Walserrecht
Die Walser erstanden ihre neue Heimat unter günstigsten Bedingungen: Sie lebten unter Schirm und Schutz des Grundherrn, bewahrten oder erhielten ihre persönliche Freiheit, übernahmen Grund und Boden des Herrn als freie Erbleihe, vollstreckten die niedere Gerichtsbarkeit in jeder sich selbst verwaltenden Gemeinde und leisteten als Freie Waffendienst.
Das Recht der Kolonisten war nicht überall gleich uneingeschränkt wie in den Vorarlberger Walsergebieten.Eigenartig klingt es, dass die Kluft zwischen dem leibeigenen Landbauern und dem freien Walser Bergbauern so gewaltig war. Der Walser war insofern frei, als er nicht an die Scholle und den Herrn gebunden war. Er verfügte über das volle Abzugsrecht. Er hatte weder Leibsteuer noch Fallsteuer oder sonstige Abgaben Leibeigener zu entrichten. Er hatte keine Frondienste zu leisten, war keinen Heiratsbeschränkungen unterworfen und bekannte sich zum Recht aller Freien, dem Waffendienst, der ihn zur Verteidigung "innrethalb des landts in unser (des Grundherrns) coßte mit schilten und mit spere und mit ir liben" verpflichtete. Die freie Erbleihe war ein Pachtvertrag zwischen Grundherr und Siedler, der unter Bezahlung eines gemeinsam festgelegten, jährlichen Zinses zustande kam. Die Erbleihe war zeitlich nicht beschränkt; sie konnte verkauft, verpachtet oder weitervererbt werden. Im Lehensbrief von 1289 für die Walser in Davos heißt es: „Dasselbig Guot söllend sie ewigklich besitzen. Unnd wenne sie ihren zinß verrichtend, so sind sie frey und habend mit nieman nüdt ze schaffen". Ein Satz des Erblehensvertrages aus dem Jahre 1364 über die "Alpe Ragaz" lautet: "Es hant och die vorgenenten Walliser und ir erben die recht und den gewalt, daz sie dieselben alpp megent verkofen, verseczen und übergeben iren gnossen und sol ich noch min erben dez nit sumen noch irren sus noch so.''
Jede Walsergemeinde hatte eine eigene Gerichtsobrigkeit. Ihr stand der von den Walsern selbst gewählte Ammann vor. Das Gericht Tannberg schreibt unter anderem im Jahre 1678: "Zum Ersten ist bey vns auff Tamberg von Alters Herr gebrauchig gewesen, das ain Amann, ain Gerichtsschreiber und Zwölf Gerichtsgeschworene und ain Gerichtswaibel von ainer hohen Obrigkeit und ainer ganzen gemaindt erwöldt und gestörzt sind worden." Nur die "Malefizsachen", also das Blutgericht, behielt sich der Lehensherr selbst vor.

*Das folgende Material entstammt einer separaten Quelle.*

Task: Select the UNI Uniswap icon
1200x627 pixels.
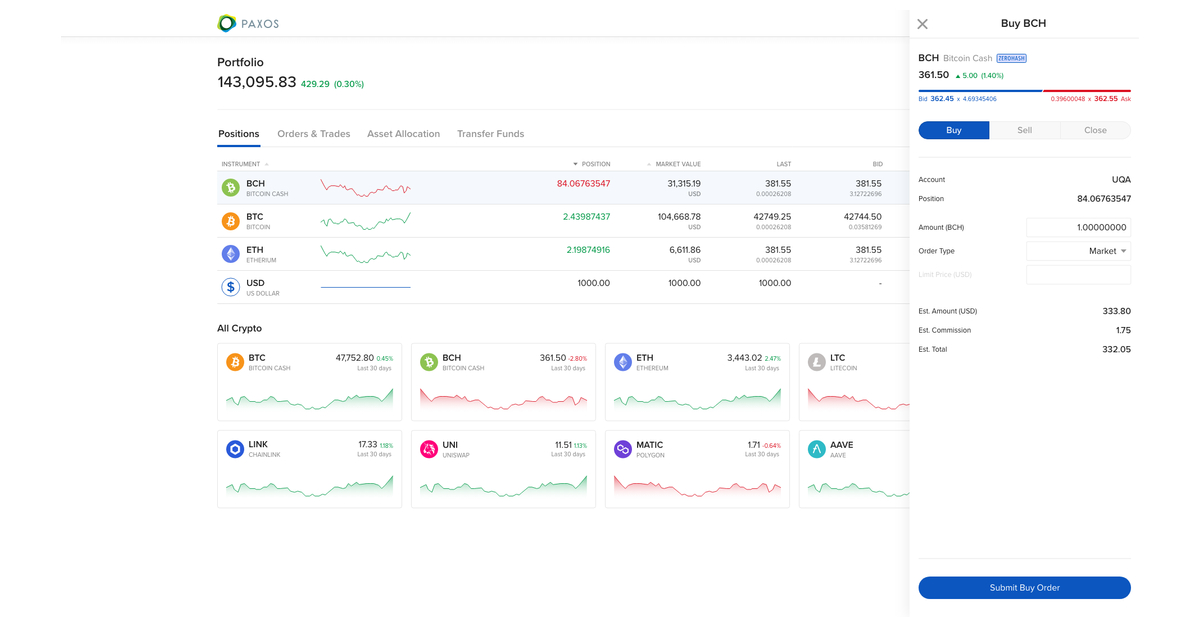Action: point(429,449)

Die eigene Gerichtsbarkeit ist den Walsern auf dem Tannberg und Mittelberg 1453 verloren gegangen. Sie hatten sich gegen die Habsburger erhoben und zwei Unterhändler des Erzherzogs Sigmund misshandelt und eingesperrt. Der Erzherzog musste seine Abgesandten mit Waffengewalt befreien. Er unterwarf die Tannberger und die Mittelberger und zwang sie, allen ihren früheren Rechten zu entsagen. Unter Kaiser Maximilian erlangten die Walser alle ihre im Jahre 1453 eingebüßten Rechte wieder zurück. 1563 erhielten die Mittelberger ein eigenes Gericht und wurden so vom Tannberg unabhängig.

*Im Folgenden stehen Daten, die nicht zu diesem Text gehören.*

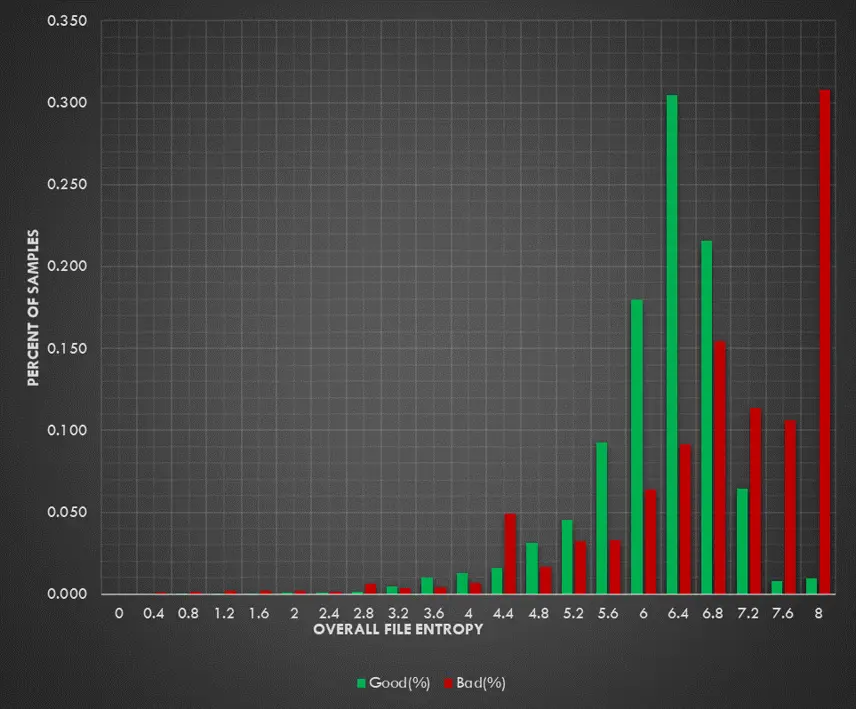Select the Bad(%) legend label

pyautogui.click(x=480, y=684)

Die Walser in der Herrschaft Blumenegg verzichteten 1526 freiwillig auf ihre Rechte und begaben sich in die Leibeigenschaft. Die größtenteils unfreien Landbauern im Walgau widersetzten sich hartnäckig dem fortschreitenden Zustrom von Walsern aus den landnahen Gebieten des Großen Walsertales. Ein großer Nachteil für die Großwalsertaler war eine Verordnung des Grafen von Werdenberg, in der bestimmt wurde, dass die Walser beim Ankauf von Grundstücken leibeigener Bauern ihrer Rechte verlustig werden.

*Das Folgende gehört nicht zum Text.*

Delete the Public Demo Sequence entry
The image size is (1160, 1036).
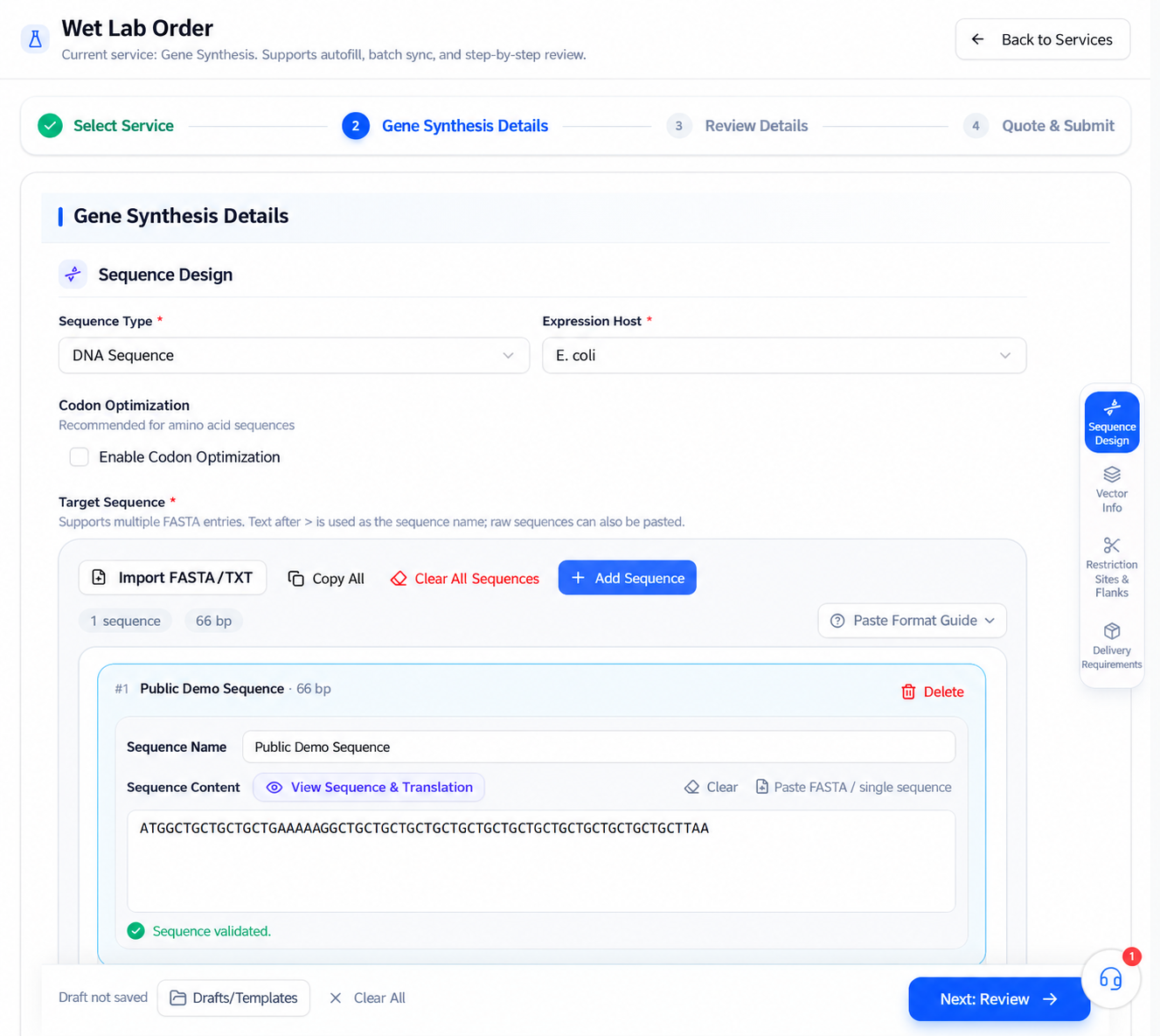click(x=933, y=692)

Im Laufe der Jahrhunderte verlor das privilegierte Walserrecht an Wert, da die Leibeigenschaft der Bauern auf dem Land angesichts der großen Zugeständnisse an die Walser von den Grundherrn abgebaut werden musste und schließlich nur noch dem Namen nach existierte.
Ähnlich wenig wie in der Herrschaft Blumenegg konnten sich die Walser im Montafon durchsetzen; sie begaben sich bereits 1453 unter die Herrschaft des österreichischen Vogtes von Bludenz und verzichteten auf die besondere Walser Rechtsstellung.
1805 wurden alle Walsergerichte aufgelöst.